Here's an piece worth sharing (from Huntington News in WV).
Editorial: Hagel Will Sell Well In the Heartland
In every presidential primary, Republican or Democrat, each party's dominant wing (right for Republicans, left for Democrats) are courted heavily. Take the Republicans. Even if the vast majority of Republican voters are not strongly conservative in the Republican primaries, those conservatives are highly prized because they always vote and are passionate enough to get others to vote.

So every Republican who wants to have a chance of victory is talking conservatives' language on social issues and foreign policy in anticipation of next year's primary contests. Even former New York City Mayor Rudy Giuliani is trying to convince wary conservatives that his liberal advocacy on issues ranging from abortion to gun control to gay rights is behind him now.

What a relief for supporters of U.S. Senator Chuck Hagel (R-Nebraska) that their man doesn't have to try so hard to convince conservatives that he is one of them.
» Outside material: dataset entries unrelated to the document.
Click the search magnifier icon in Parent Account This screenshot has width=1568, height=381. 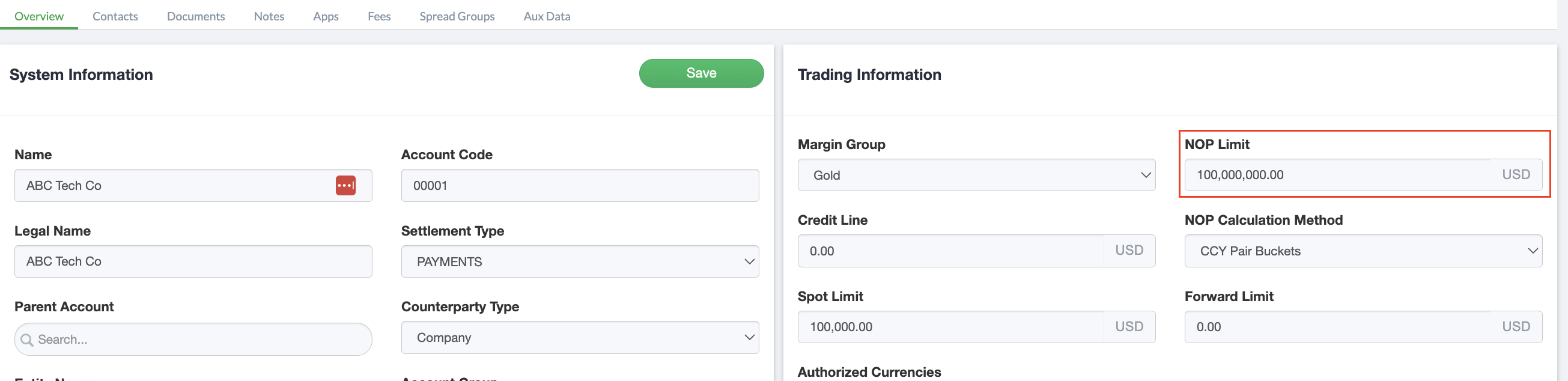[27, 340]
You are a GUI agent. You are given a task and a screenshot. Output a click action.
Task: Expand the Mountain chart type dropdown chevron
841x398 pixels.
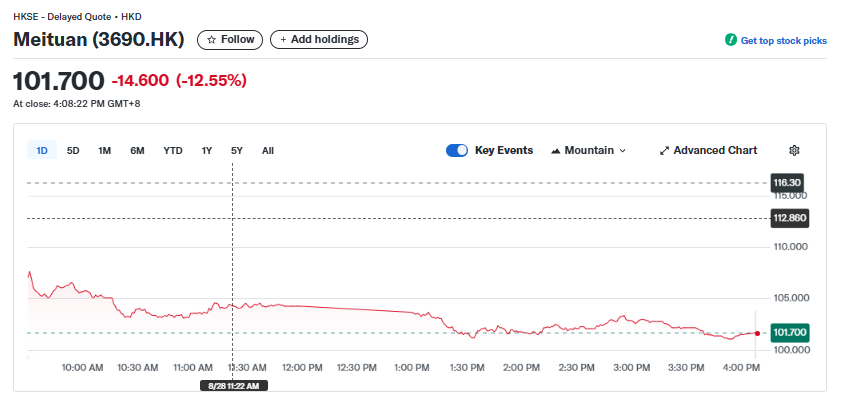(623, 151)
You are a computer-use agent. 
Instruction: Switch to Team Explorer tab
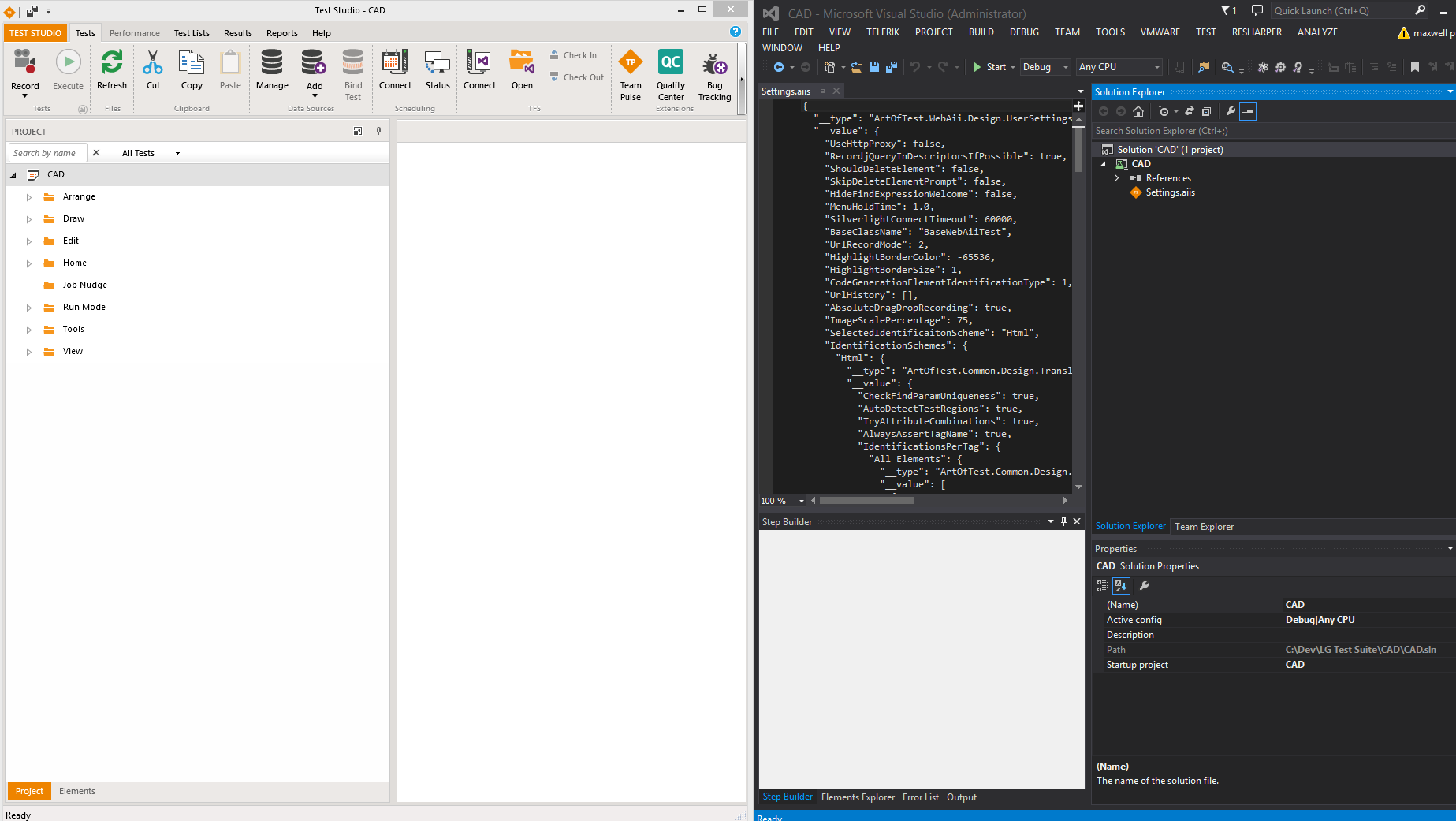tap(1204, 527)
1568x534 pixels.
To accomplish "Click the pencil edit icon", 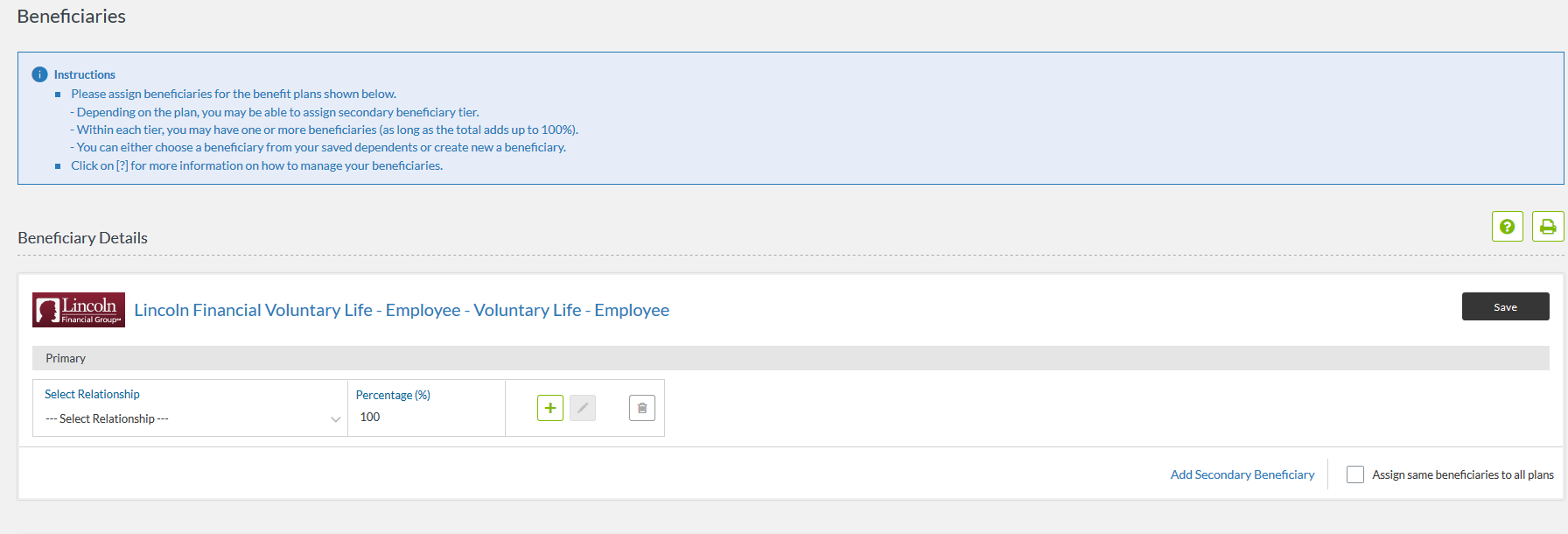I will [x=582, y=408].
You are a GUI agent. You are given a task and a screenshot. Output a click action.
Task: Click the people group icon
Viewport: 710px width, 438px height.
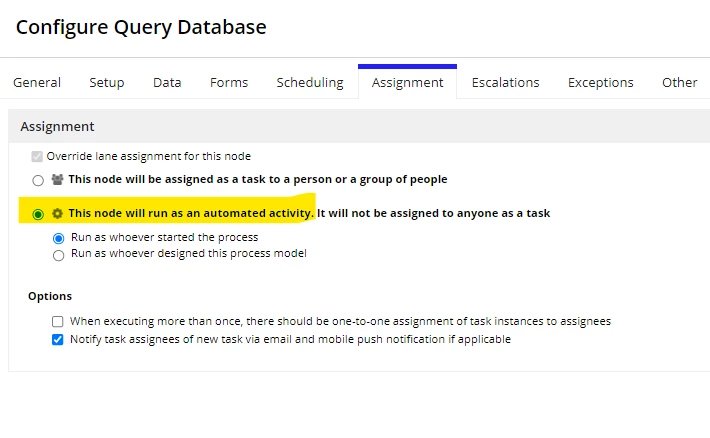click(x=57, y=179)
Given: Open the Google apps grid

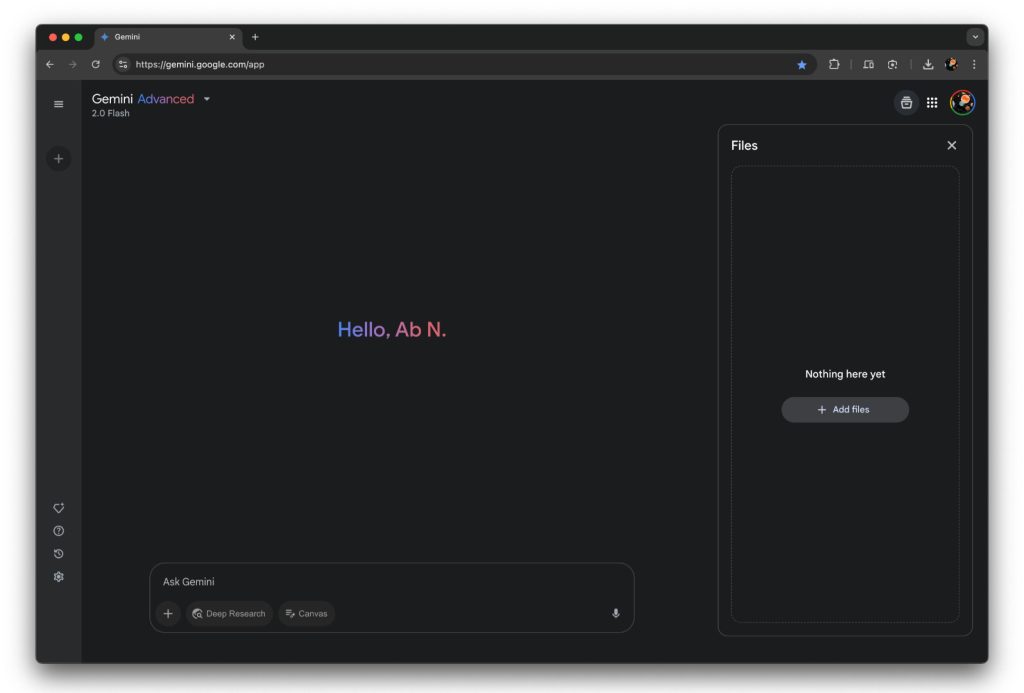Looking at the screenshot, I should point(933,102).
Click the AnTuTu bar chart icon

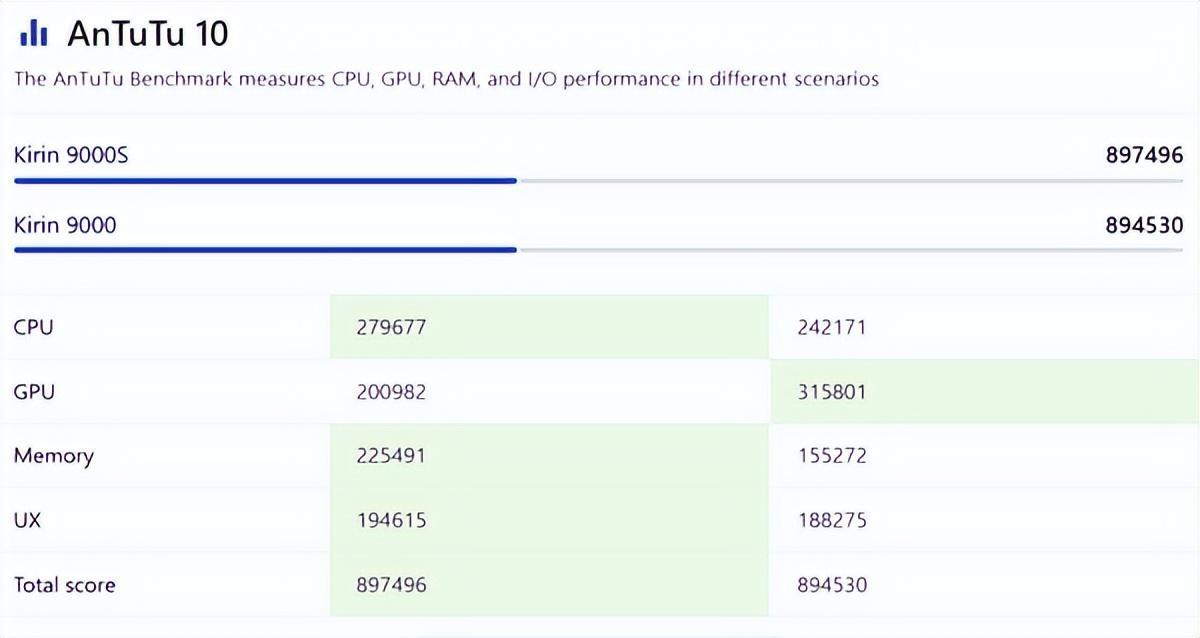pyautogui.click(x=34, y=35)
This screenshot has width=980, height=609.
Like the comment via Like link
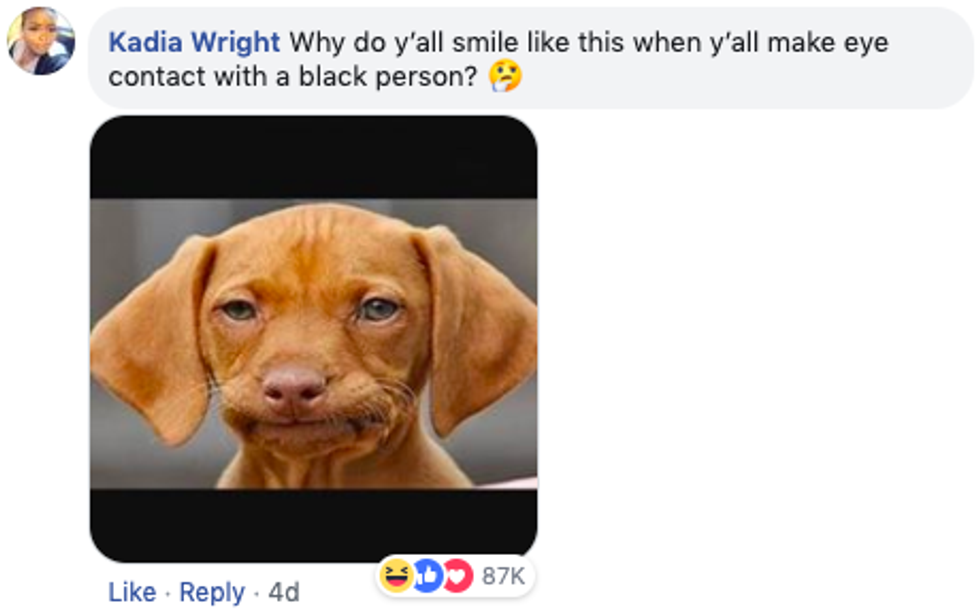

On abortion issues, Hagel has a sterling pro-life record in the U.S. Senate. The same is true on issues involving family values like marriage to a defense of the Second Amendment. Moreover, Hagel is a strong anti-tax Republican who wants a balanced budget. And as for his stand against some of the strategy leading up to the Iraq war and the blunders caused in it, Hagel always comes in the name of the soldiers themselves--and a more sensible, effective foreign policy to fight terrorism worldwide.

This is the kind of common-sense conservatism that appeals to both the social conservatives and the traditional, anti-tax conservatives in the Republican Party. More importantly for the GOP as it looks for a winner nationally in what will be a very close election in 2008, Hagel's common sense will resonate with the general voting public in both parties.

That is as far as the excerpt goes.